A large effort goes into creating sites that are crawlable by robots, such as Google, Yahoo! and other search engines. However, these programs can create a large number of sessions, if the site is based on servlet technology. Per the servlet spec (the 2.3 specification, page 50), if a client never joins a session, new sessions will be created for each request.

A session is considered new when it is only a prospective session and has not been established. Because HTTP is a request-response based protocol, an HTTP session is considered to be new until a client joins it. A client joins a session when session tracking information has been returned to the server indicating that a session has been established. Until the client joins a session, it cannot be assumed that the next request from the client will be recognized as part of a session.The session is considered to be new if either of the following is true:

  • The client does not yet know about the session
  • The client chooses not to join a session.

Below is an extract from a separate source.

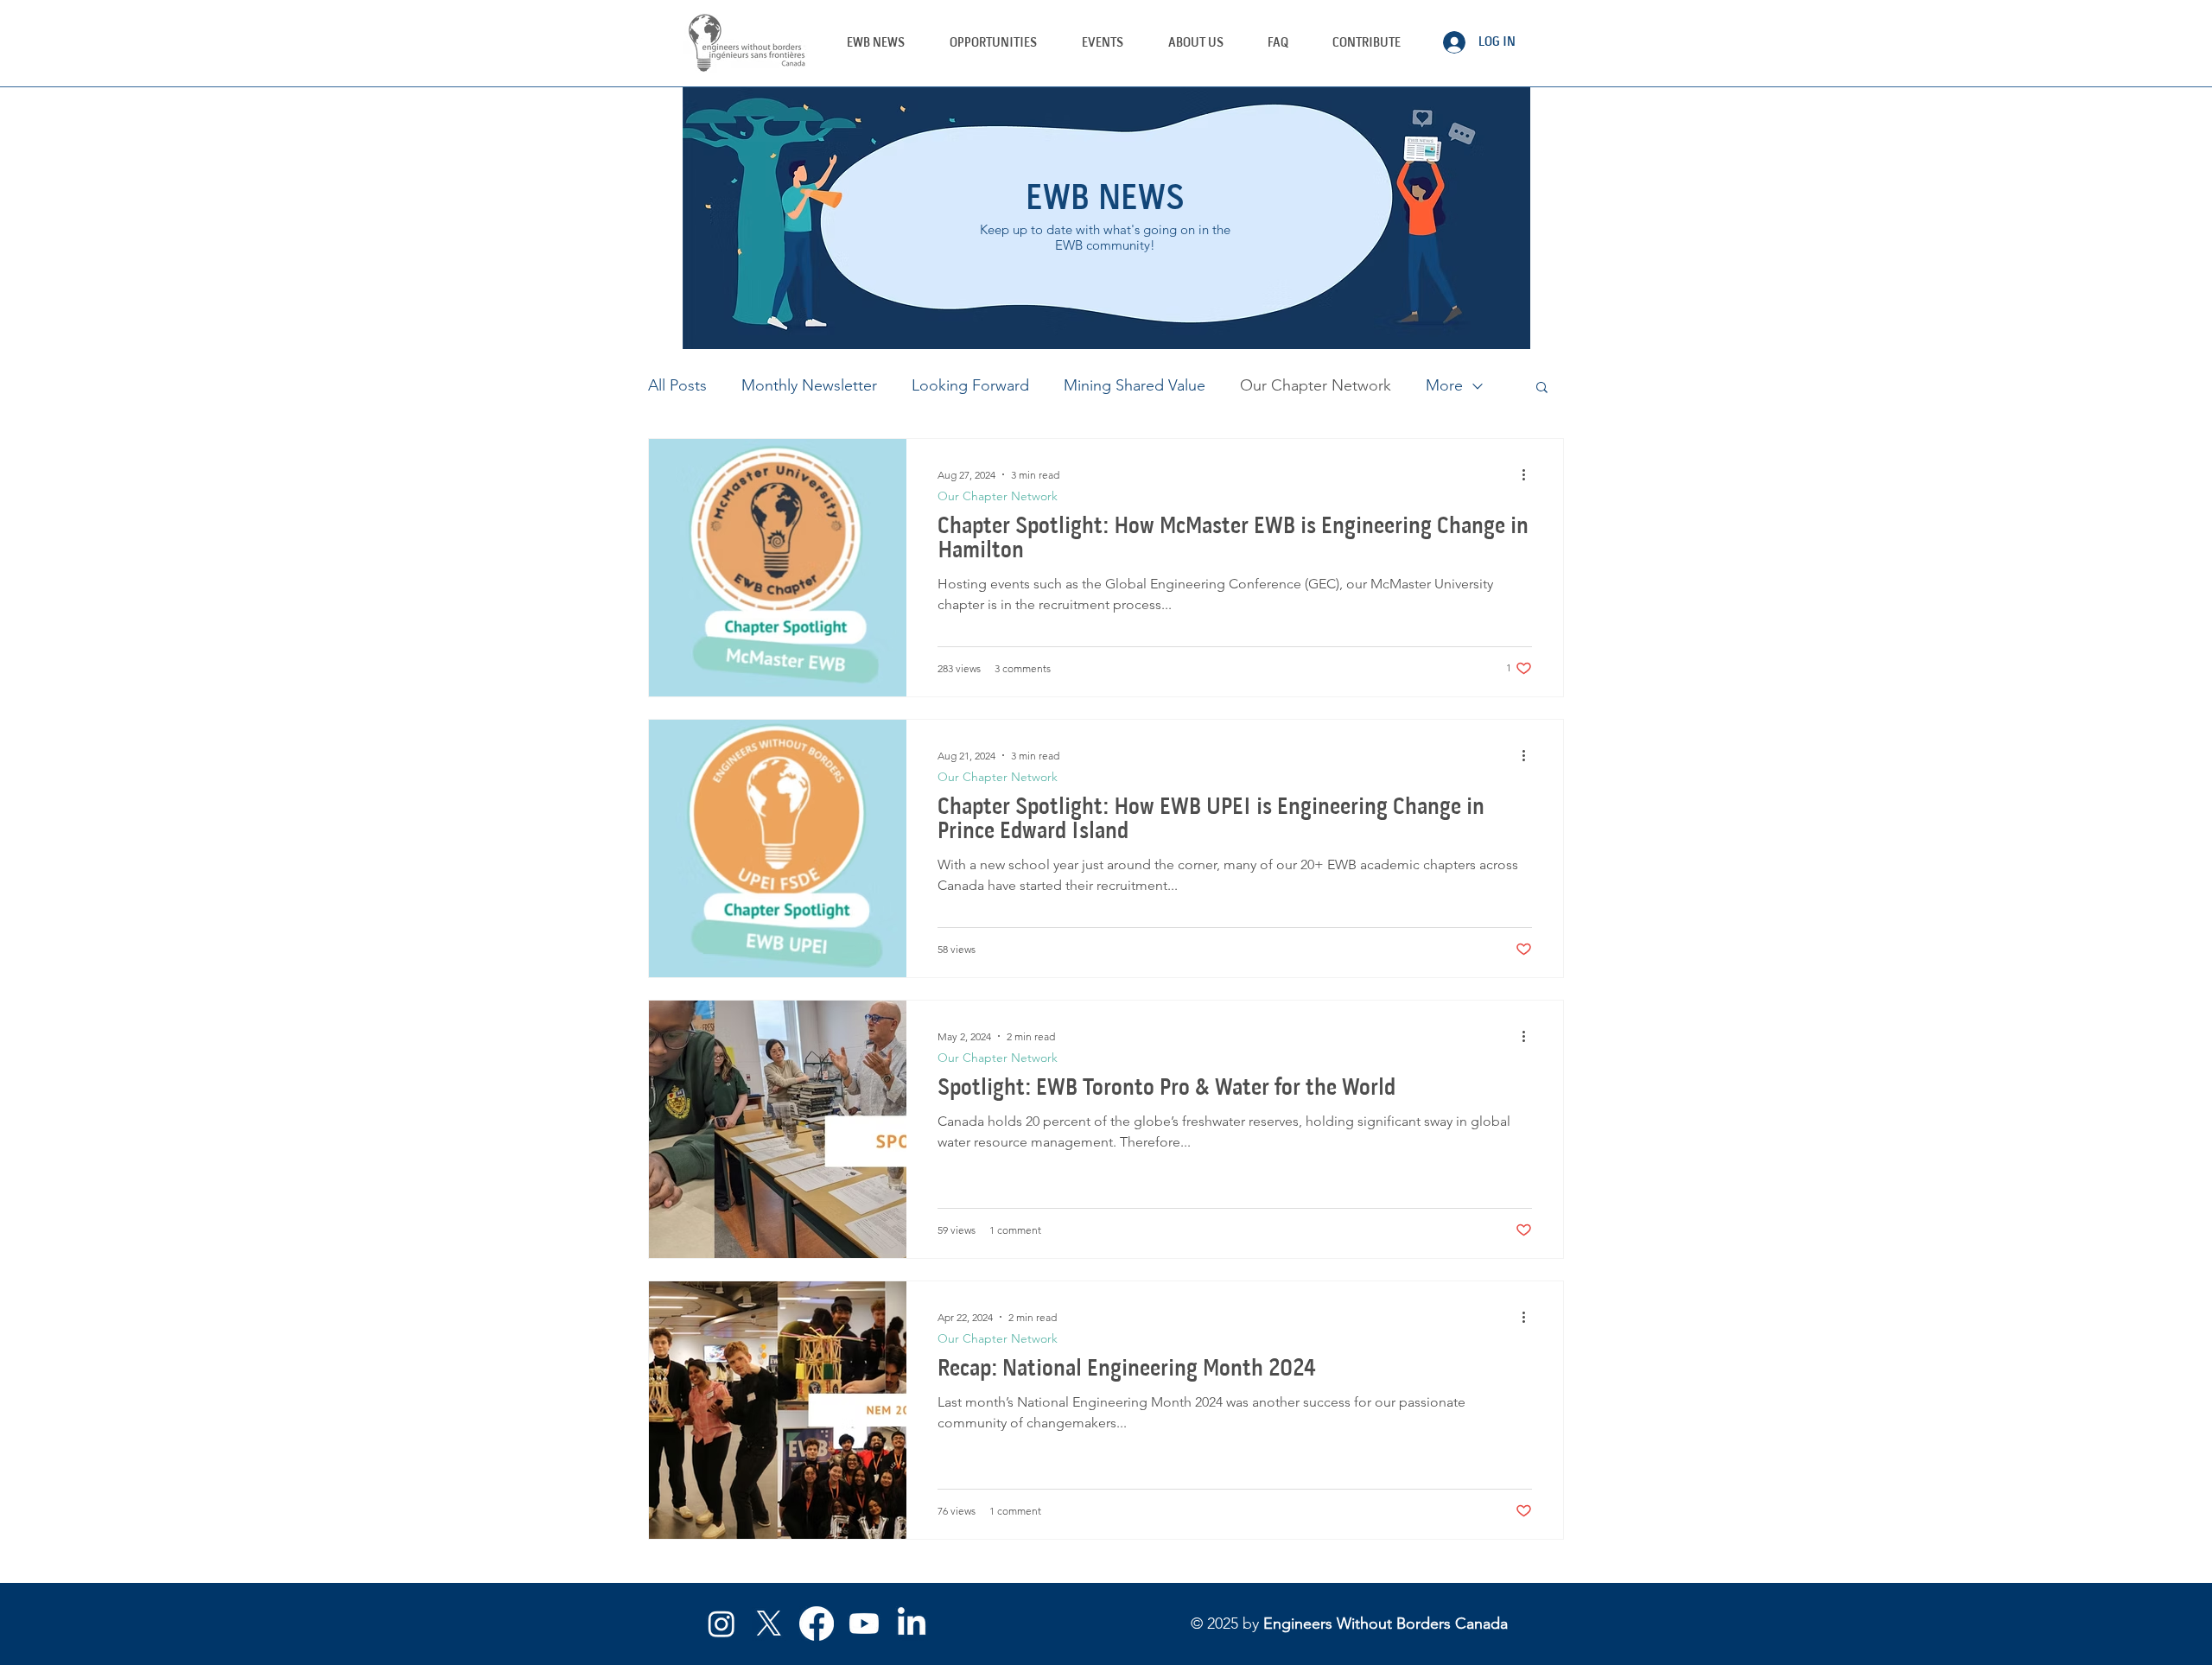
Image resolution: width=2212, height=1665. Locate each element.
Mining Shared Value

These conditions define the situation where the servlet container has no mechanism by which to associate a request with a previous request.

Since all these extra sessions take up memory, and are long lived, a client asked me to look into a way to invalidate them. (I’m not the first person to run into this problem.) The easiest way to do that was to build a filter that examined the User-Agent HTTP header; here’s a nice list of User-Agent values. If the client was any of the robots, we could safely invalidate the session. For some reason, in with Tomcat 4.1, I needed to run session.isNew(); before running session.invalidate();, otherwise the session wasn’t destroyed. The filter was placed at the end of the request chain, as outlined in this article, by calling chain.doFilter(request, response); before the invalidation filter looked at the request or response.

I haven’t seen any performance problems with creating a session and then throwing it away, probably because java is so good at garbage collecting short lived objects. If I did, conditionally disabling session participation in a JSP might be an option to pursue.